The mainstream media have already crowned Sen. Barack Hussein Obama our next president. Sure, they had a little hiccup when they actually peeked into Obama’s spiritual mentor, the Rev. Jeremiah Wright, a radical preacher who hollered black power from the pulpit.
But the media are back on track now. So we might as well get used to it: President Obama.
As a service to America, I’ve taken a look ahead to President Obama’s first day in the Oval Office.
President Obama calls his first Cabinet meeting.
Obama: OK brothers and sisters. Let’s begin this incredibly historic day, a day when the very first African-American leader took the reins of this soon-to-be great country, with a prayer. Rev. Wright, would you please lead us in a spiritual gathering, something that will bring us all together: the Muslims, Christians, Buddhists – and maybe even reach out to our Jewish brothers and sisters?
Wright: Yes, brother, uh, President Obama. Lord, we want to thank you for this opportunity to transform the White House, the House led by rich, white men, into the House of Color. We pray that you will exorcise this house of the demons . . .
Obama: Thank you Reverend . . .
Wright: The white devils . . .
Obama: Could Sergeant of Arms Hillary Clinton please bring order to the Oval Office? Very good. Let’s get to our agenda. First, let’s go to Secretary of Surrender Harry Reid.
Reid: Mr. President. We have prepared our troops for a quick and thorough surrender. I have consulted with Undersecretary of Surrender Jack Murtha on the redeployment to Tokyo.
Obama: Excellent. Secretary Reid: Have you spoken with Secretary of a Communist State Jane Fonda about repercussions on redeployment?
Reid: Secretary Fonda is busy in North Vietnam at the all-Terrorist United Nations gathering. The Vietcong have unveiled a statue commemorating her pose with the anti-aircraft gun pointed at the Americans during the Vietnam War.
Obama: Well, thanks to Sister Fonda the world knew the truth about our misguided interference in Vietnam’s affairs.
Next, we need to explore a Presidential Pardon for my partner, Tony Rezko. Once this is completed, I’ll nominate him for Secretary of Commerce. Any problems with that? Good. Now, let’s get down to our congressional campaign to revive the Fairness Doctrine (damn those conservative talk show radio hosts, they were so MEAN to me and Mich.)
Do we have support for this? Where are the roadblocks?
Vice President Kennedy. Have you prepped the Senate on the legislation and told those right-wing agitators to silence their outlandish criticism? That’s right. We’re going to do it for them with this legislation. Yes we can! It’s good to have the law on our side. Yes it is!
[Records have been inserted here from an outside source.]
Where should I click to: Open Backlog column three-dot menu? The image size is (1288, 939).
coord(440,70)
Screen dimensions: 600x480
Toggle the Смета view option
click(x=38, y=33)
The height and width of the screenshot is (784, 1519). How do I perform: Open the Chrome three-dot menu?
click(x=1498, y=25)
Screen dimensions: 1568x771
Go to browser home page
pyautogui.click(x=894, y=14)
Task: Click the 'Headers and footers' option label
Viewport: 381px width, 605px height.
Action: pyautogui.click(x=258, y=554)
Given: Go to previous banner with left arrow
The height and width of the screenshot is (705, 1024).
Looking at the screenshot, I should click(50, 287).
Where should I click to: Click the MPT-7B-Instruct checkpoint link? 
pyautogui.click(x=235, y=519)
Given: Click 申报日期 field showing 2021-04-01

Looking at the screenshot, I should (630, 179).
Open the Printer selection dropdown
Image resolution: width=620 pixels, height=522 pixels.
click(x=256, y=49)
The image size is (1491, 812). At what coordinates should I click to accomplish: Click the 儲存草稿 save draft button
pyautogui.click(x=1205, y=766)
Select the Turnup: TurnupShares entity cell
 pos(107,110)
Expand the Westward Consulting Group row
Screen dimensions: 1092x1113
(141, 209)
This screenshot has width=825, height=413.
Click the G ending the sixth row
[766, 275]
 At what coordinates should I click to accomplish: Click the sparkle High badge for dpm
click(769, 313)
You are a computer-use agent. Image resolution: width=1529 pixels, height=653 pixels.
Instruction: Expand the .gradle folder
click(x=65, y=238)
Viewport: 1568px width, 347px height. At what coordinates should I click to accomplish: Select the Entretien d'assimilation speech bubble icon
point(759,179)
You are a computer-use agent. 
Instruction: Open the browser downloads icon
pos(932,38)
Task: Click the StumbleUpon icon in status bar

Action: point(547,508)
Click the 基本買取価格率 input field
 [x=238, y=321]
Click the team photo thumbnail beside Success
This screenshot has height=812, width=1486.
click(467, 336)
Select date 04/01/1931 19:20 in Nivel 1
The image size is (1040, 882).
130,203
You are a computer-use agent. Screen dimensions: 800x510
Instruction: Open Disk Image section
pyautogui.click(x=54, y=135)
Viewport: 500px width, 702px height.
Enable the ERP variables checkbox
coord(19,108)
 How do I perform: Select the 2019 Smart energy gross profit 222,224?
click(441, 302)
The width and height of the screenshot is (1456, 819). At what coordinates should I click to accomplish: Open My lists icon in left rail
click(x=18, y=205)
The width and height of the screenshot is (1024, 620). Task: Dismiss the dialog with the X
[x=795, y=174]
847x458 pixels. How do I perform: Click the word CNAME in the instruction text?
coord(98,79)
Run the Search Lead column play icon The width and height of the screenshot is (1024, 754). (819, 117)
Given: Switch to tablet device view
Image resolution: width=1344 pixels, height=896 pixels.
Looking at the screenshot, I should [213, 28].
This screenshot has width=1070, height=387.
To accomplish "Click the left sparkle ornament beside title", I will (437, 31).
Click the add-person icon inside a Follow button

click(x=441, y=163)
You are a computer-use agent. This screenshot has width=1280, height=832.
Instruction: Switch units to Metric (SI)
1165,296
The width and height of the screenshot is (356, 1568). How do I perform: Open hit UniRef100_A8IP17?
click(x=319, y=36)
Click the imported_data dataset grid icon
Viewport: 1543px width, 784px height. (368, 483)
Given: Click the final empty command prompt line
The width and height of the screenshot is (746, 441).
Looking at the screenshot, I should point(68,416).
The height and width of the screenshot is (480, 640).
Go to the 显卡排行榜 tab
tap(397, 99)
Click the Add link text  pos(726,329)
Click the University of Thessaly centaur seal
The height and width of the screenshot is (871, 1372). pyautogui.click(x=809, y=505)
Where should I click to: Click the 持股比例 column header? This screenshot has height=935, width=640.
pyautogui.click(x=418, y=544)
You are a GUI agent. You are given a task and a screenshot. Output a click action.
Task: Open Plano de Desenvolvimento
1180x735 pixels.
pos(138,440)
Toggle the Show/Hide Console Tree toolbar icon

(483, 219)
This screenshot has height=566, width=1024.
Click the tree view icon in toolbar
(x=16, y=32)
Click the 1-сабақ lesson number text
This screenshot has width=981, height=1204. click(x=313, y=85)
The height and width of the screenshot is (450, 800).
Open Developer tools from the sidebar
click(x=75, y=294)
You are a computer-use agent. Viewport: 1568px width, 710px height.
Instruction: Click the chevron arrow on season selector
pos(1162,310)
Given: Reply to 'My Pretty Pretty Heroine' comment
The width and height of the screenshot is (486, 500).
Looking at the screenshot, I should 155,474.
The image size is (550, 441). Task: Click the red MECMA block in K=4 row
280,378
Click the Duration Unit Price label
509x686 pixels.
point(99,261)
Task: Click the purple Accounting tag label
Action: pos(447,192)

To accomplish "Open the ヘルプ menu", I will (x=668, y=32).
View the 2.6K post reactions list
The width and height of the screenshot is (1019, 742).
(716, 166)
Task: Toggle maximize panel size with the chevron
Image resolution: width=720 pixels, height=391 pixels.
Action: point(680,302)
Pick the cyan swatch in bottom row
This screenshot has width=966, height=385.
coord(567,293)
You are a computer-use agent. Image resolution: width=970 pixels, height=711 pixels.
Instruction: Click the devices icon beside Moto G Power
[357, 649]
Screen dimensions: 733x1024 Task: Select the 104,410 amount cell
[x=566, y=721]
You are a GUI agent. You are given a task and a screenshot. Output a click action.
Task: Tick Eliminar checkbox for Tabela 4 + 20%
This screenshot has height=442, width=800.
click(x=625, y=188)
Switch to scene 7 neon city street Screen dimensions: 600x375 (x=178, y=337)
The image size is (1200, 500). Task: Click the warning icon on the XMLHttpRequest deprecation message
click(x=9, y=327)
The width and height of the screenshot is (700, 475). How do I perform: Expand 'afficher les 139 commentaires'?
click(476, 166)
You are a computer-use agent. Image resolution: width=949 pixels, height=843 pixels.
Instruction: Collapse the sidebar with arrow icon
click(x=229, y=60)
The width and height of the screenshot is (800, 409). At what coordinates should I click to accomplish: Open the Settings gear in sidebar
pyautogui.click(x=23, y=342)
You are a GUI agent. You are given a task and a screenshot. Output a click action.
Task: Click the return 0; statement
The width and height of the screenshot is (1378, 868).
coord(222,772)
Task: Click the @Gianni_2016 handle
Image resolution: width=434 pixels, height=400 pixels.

VP Ted Kennedy: Uh, Mr. President. Uh. This has riled Rush Limbaugh and others who are standing behind the First Amendment. The nerve of those people. Makes me want to have a stiff scotch and water.
Obama: Look. The First Amendment shall not stay in the way of justice. It shall not stand in the way of righteousness. We will shut the rightwing down. Yes we can!!!
Kennedy: Let’s get to the tax increases. We’re running out of money for designers lunches in Berkeley, Calif., and special parking spaces for those heroines in pink, Code Pink.
Obama: We owe a lot to the Ladies and Men in Pink. Without them, our campaign to surrender would not succeed. Thanks to them we can say “yes we can surrender!”
I propose a tax increase on the rich, especially Nancy Pelosi. She’s waay richer than I, and she refused to endorse me during the primary campaign. We’ll wipe that smile off her face. Yes we can!!
Obama: Thanks for a productive meeting. My girl Michelle is FINALLY proud to be American. Now, could somebody please raise the white flag over the Capitol?